Multiligands approaches for the developing neuroprotective agents for Alzheimer’s disease
During past 15 years any new agent that was investigated
in clinical trials on Alzheimer’s disease (AD) patients
have not been approved for the market. The same situation
take place with agents for amyotrophic lateral sclerosis
(ALS) therapy. One of the main problem in successful
development of the agents for CNS neurodegenerative
disorders treatment related to multifactorial nature of
such diseases. In this relation, focused design of multitarget
drugs that simultaneously act on several biotargets
connected to pathogenesis of neurodegenerative diseases
looks as a promising strategy for the developing new generation
of neuroprotective CNS agents [1]. In the present
work the results of design and synthesis of novel polypharmacophore”
agents superposing in one molecule
several structural pharmacophore fragments of already
validated neuroprotective agents are presented.

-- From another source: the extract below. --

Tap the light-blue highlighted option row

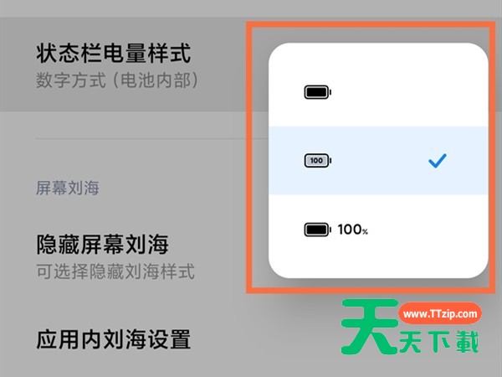click(378, 161)
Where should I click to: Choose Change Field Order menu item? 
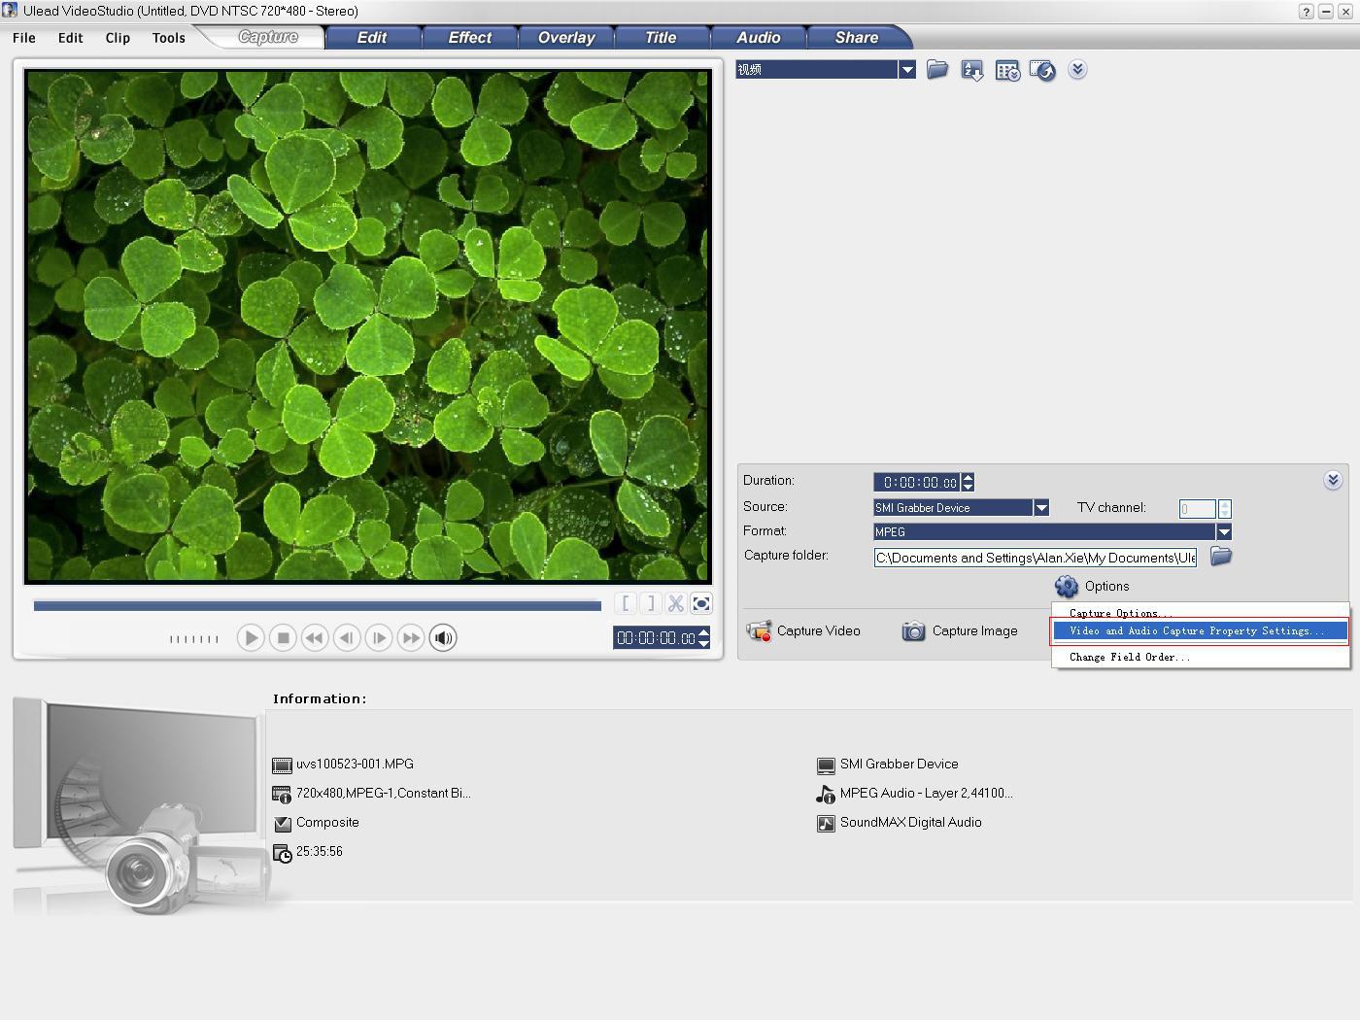(1129, 658)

In particular,
synthesis and study of conjugates of phenothiazine
(methylene blue) and gamma-carboline (Dimebon) derivatives,
as well as conjugates of adamantane (memantine)
and carbazole derivatives was performed [2-4]. In particular,
in series of adamantane-containing indole derivatives
compounds with unique combination of mitoprotective
and anti-aggregation properties were revealed [5]. It was
also shown that these compounds manifested their efficacy
for preventing and delaying of neuropathological
symptoms on amyotrophic sclerosis animal models [6].